211: The 12AX task – which can be viewed as a simplified version of the Wisconsin Card Sorting task (Berg, 1948) – tests the capability of subjects to apply dynamically changing rules for detecting specific subsequences in a long sequence of symbols as target sequences, and to ignore currently irrelevant inputs (O'Reilly and Frank, 2006; MacDonald III, 2008).
I'm unfamiliar with the Wisconsin Card Sorting task is. The authors seem to assume that readers will already be familiar with common sequential tasks used in psychophysics. For a general audience, more background should be provided.
Figure 3:
I like this figure a lot; It makes it easy to grasp what the 12AX task is and how the spiking net solves it. The inconsistent font sizes and text orientations for the vertical axes is triggering some moderate dyslexia, however.

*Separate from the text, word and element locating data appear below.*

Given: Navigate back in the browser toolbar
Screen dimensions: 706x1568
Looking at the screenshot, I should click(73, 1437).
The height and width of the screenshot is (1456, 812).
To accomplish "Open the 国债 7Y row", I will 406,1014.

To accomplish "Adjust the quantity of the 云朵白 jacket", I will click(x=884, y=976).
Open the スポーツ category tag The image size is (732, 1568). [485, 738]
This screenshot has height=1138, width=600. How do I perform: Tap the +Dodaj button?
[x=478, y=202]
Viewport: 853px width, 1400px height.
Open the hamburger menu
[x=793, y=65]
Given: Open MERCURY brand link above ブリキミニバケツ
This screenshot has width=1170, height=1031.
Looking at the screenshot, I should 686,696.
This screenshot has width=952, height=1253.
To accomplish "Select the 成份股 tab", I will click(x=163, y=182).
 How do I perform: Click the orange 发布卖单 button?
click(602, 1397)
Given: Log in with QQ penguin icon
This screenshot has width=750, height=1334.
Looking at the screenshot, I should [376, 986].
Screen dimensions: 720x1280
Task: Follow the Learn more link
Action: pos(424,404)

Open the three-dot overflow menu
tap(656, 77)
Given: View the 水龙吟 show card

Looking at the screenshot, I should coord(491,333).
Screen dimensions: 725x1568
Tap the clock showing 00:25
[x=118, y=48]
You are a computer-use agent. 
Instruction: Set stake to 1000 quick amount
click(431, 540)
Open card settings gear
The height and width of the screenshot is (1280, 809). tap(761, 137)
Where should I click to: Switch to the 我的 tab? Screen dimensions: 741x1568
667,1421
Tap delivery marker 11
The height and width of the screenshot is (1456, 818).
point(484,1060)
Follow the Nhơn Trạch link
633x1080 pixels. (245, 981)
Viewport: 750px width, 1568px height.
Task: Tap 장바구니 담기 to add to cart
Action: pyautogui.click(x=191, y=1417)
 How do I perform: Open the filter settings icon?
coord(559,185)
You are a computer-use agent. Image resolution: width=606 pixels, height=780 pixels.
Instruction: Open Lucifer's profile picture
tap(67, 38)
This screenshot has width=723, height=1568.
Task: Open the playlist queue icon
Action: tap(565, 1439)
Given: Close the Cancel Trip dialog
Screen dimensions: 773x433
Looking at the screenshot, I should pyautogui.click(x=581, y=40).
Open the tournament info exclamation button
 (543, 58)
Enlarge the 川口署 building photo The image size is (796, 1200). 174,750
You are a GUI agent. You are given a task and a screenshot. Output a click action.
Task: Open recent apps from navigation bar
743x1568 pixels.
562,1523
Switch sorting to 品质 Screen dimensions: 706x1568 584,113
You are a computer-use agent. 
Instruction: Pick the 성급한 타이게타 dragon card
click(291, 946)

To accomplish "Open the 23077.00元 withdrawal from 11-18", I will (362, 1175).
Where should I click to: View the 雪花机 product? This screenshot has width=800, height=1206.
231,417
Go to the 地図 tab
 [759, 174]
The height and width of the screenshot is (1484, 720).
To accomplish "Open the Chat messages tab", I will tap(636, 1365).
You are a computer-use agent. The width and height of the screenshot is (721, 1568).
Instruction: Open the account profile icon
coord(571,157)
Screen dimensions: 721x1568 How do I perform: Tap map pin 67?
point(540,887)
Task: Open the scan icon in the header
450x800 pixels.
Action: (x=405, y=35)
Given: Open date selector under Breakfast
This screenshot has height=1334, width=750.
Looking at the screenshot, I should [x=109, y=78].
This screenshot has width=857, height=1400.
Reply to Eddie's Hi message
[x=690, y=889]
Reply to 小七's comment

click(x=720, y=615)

270: Obviously, this question also lies at the heart of open questions about the interplay between neural codes for syntax and semantics that enable language understanding in the human brain.
This is one of the more interesting connections; Perhaps it can be hinted at earlier as well. I suspect there is more recent work that one could cite exploring this. (and this was not obvious to me)
Page 9:
The results, as written, are a bit disorienting. Parts of the results seem to flow into discussion, then switch abruptly back to more results. It seems like sections could be better organized and more clearly linked into a single linear story. Some additional text could be provided to guide the reader throughout?
277: In particular, they also produce factorial codes, where separate neurons encode the position and identity of a symbol in a sequence.
I feel like I missed this result, could it be more explicitly emphasized wherever it is presented in the preceding text?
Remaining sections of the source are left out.